India’s benchmark indices have more than doubled from the post-pandemic lows made in March 2020. Several individual companies have seen multi-fold jump in their stock prices. This, even as the economy has headed south.
“This order of asset price inflation in the context of the estimated 8 per cent contraction in GDP in 2020-21 poses the risk of a bubble,” the Reserve Bank of India (RBI) has said.
Not just India, almost all global markets have seen a sharp rebound in their benchmark indices since March last year underpinned by aggressive stimulus measures.
“Prices of risky assets surged across countries to record high levels during the year on the back of unparalleled levels of monetary and fiscal stimulus, and the turn in market sentiments following positive news on the development of and access to vaccines and the end of uncertainty surrounding US election results. The widening gap between stretched asset prices relative to prospects for recovery in real economic activity, however, emerged as a global policy concern,” RBI said in a note titled "Is the bubble in stock markets rational?".
The central bank has quoted research work that highlights factors influencing the stock market. These include economic growth, inflation and money supply.
“The stock price index is mainly driven by money supply and foreign portfolio investor (FPI) investments. Economic prospects also contribute to movement in the stock market, but the impact is relatively less compared to money supply and FPI,” RBI observed citing an autoregressive distributed lag (ARDL) model, which considers factors such as Sensex movement, economic outlook and FPI flows.
In 2020-21, domestic equity received highest-ever FPI inflows at Rs 2.74 trillion ($37 billion). The previous record for highest-ever FPI flows for a financial year was in FY13, when overseas investors had pumped in Rs 1.4 trillion ($25.8 billion), as per data provided by NSDL.

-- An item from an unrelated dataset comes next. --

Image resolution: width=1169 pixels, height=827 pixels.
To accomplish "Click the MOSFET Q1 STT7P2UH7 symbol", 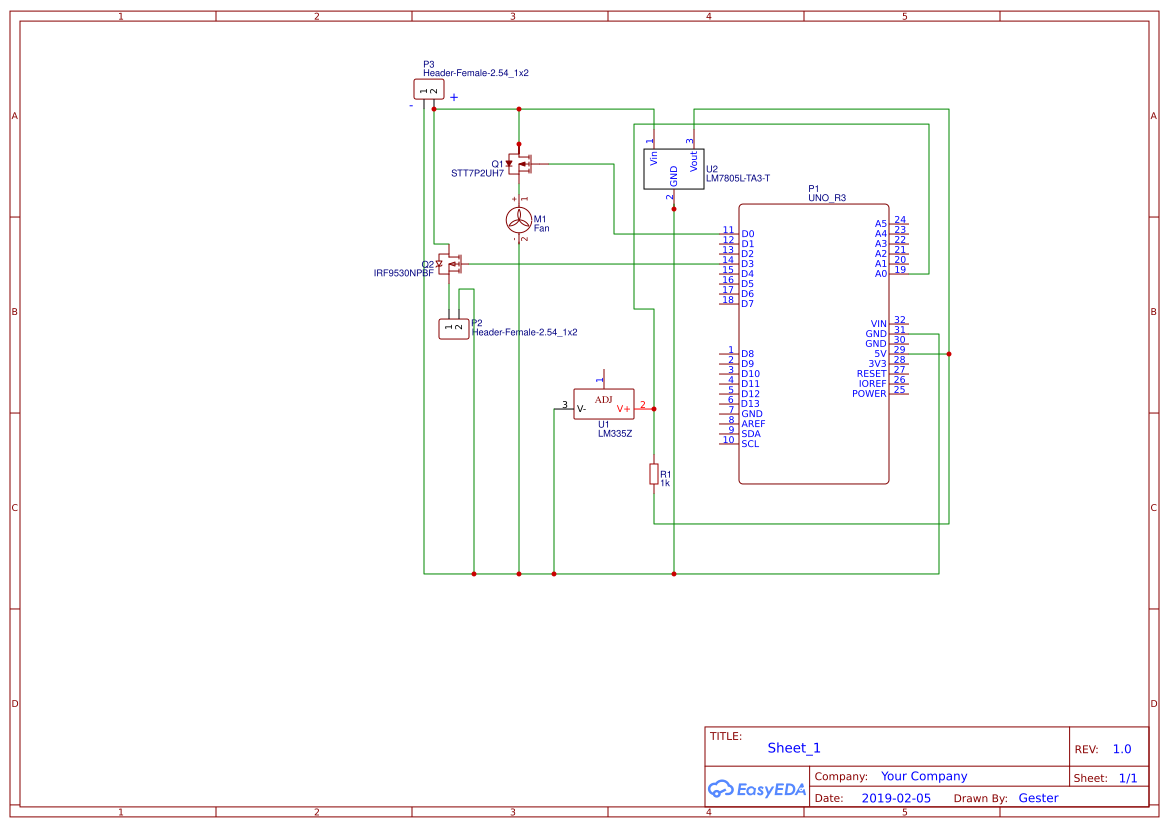I will [x=519, y=164].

This liquidity has helped drive up stock prices. However, there are fears that a reversal in flows in an event that the US Federal Reserve starts tapering its bond buying programme or raises interest rates would have a damaging impact on the stock markets.
The RBI said “calibrated unwinding” might be needed.
“Liquidity injected to support economic recovery can lead to unintended consequences in the form of inflationary asset prices and providing a reason that liquidity support cannot be expected to be unrestrained and indefinite and may require calibrated unwinding once the pandemic waves are flattened and real economy is firmly on recovery path.”
The risks are particularly high as the markets trade ahead of the fundamentals. The central bank highlights that stock markets are “overvalued” as the price-to-earnings (P/E) multiple is much above the long-term trend, while the dividend yield has fallen below historical levels. Improved corporate earnings have partly supported the market gains, RBI observes.
Over the years, the market has traded above its historical P/E multiple due to decrease in interest rates and equity risk premium (ERP)—the return an investor makes over the risk-free rate, which is typically the yield on the 10-year government security.